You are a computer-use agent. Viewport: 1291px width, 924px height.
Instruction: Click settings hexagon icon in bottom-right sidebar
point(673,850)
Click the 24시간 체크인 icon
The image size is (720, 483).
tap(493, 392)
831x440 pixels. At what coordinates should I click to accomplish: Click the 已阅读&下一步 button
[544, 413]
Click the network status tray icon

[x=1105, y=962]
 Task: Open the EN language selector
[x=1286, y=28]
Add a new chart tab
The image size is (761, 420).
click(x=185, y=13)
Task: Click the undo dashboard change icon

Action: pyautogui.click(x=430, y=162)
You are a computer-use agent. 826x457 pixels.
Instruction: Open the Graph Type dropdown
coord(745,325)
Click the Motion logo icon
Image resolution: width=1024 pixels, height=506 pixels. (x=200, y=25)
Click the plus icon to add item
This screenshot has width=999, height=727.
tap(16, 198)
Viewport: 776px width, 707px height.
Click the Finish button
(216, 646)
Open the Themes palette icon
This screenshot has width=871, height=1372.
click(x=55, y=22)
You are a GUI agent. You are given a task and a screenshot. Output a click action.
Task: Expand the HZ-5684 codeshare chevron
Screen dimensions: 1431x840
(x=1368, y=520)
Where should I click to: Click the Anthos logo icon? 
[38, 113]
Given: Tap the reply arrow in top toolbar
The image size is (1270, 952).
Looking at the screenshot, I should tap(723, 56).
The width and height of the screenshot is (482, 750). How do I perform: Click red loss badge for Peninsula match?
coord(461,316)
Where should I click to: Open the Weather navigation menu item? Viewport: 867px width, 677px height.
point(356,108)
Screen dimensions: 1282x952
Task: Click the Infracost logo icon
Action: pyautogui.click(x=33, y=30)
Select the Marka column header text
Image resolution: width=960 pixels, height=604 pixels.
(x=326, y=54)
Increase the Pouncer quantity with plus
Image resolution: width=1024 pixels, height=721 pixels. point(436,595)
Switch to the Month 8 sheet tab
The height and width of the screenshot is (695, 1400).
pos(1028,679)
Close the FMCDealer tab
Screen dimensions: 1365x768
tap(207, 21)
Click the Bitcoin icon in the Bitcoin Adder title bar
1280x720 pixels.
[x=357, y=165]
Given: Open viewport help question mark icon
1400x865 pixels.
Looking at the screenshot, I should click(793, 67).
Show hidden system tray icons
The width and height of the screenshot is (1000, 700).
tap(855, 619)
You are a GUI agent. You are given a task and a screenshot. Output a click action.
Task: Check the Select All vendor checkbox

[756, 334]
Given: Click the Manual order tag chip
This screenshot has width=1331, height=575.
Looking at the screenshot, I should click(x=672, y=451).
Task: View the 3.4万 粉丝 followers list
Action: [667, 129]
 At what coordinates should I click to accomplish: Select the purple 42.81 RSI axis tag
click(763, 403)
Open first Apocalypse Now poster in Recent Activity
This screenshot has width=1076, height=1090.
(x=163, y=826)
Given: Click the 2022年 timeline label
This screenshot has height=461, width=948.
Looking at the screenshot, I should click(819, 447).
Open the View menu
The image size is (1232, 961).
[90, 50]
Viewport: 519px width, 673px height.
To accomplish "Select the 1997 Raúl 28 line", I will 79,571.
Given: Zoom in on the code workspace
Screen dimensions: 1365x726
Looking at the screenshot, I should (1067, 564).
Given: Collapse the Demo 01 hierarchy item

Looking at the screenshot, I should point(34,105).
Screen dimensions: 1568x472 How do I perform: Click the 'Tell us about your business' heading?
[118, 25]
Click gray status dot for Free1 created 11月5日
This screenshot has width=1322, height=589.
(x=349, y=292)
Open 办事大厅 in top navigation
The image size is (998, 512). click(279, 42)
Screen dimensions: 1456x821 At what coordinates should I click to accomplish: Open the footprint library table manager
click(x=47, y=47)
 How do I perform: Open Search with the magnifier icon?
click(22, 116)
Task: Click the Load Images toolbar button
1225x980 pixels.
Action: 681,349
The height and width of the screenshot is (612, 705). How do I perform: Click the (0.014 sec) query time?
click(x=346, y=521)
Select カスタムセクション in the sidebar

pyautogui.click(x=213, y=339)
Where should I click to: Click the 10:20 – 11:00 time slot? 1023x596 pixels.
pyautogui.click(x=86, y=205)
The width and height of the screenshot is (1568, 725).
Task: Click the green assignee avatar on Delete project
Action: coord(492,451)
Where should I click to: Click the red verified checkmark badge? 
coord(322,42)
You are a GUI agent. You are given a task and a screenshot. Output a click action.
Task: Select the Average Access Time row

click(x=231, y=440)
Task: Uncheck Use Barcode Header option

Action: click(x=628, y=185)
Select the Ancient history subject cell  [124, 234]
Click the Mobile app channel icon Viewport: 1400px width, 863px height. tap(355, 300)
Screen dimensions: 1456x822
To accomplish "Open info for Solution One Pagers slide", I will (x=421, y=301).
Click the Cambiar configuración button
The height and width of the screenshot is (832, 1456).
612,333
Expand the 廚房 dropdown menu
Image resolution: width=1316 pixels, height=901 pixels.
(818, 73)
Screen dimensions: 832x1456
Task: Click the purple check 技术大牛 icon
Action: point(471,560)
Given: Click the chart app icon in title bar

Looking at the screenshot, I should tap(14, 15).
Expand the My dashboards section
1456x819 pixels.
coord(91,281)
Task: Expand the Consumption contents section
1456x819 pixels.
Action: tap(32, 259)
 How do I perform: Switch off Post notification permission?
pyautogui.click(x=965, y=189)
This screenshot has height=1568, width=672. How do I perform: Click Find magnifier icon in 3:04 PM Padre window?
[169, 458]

◆ **REQUIRED WORK**: Reproduce verbatim everything in the records above from the line containing "Where should I click to: Click the 10:20" down to the line containing "coord(322,42)", both of those lines included.

◆ **RESPONSE TO THE EXERCISE**:
Where should I click to: Click the 10:20 – 11:00 time slot? 1023x596 pixels.
pyautogui.click(x=86, y=205)
The width and height of the screenshot is (1568, 725).
Task: Click the green assignee avatar on Delete project
Action: coord(492,451)
Where should I click to: Click the red verified checkmark badge? 
coord(322,42)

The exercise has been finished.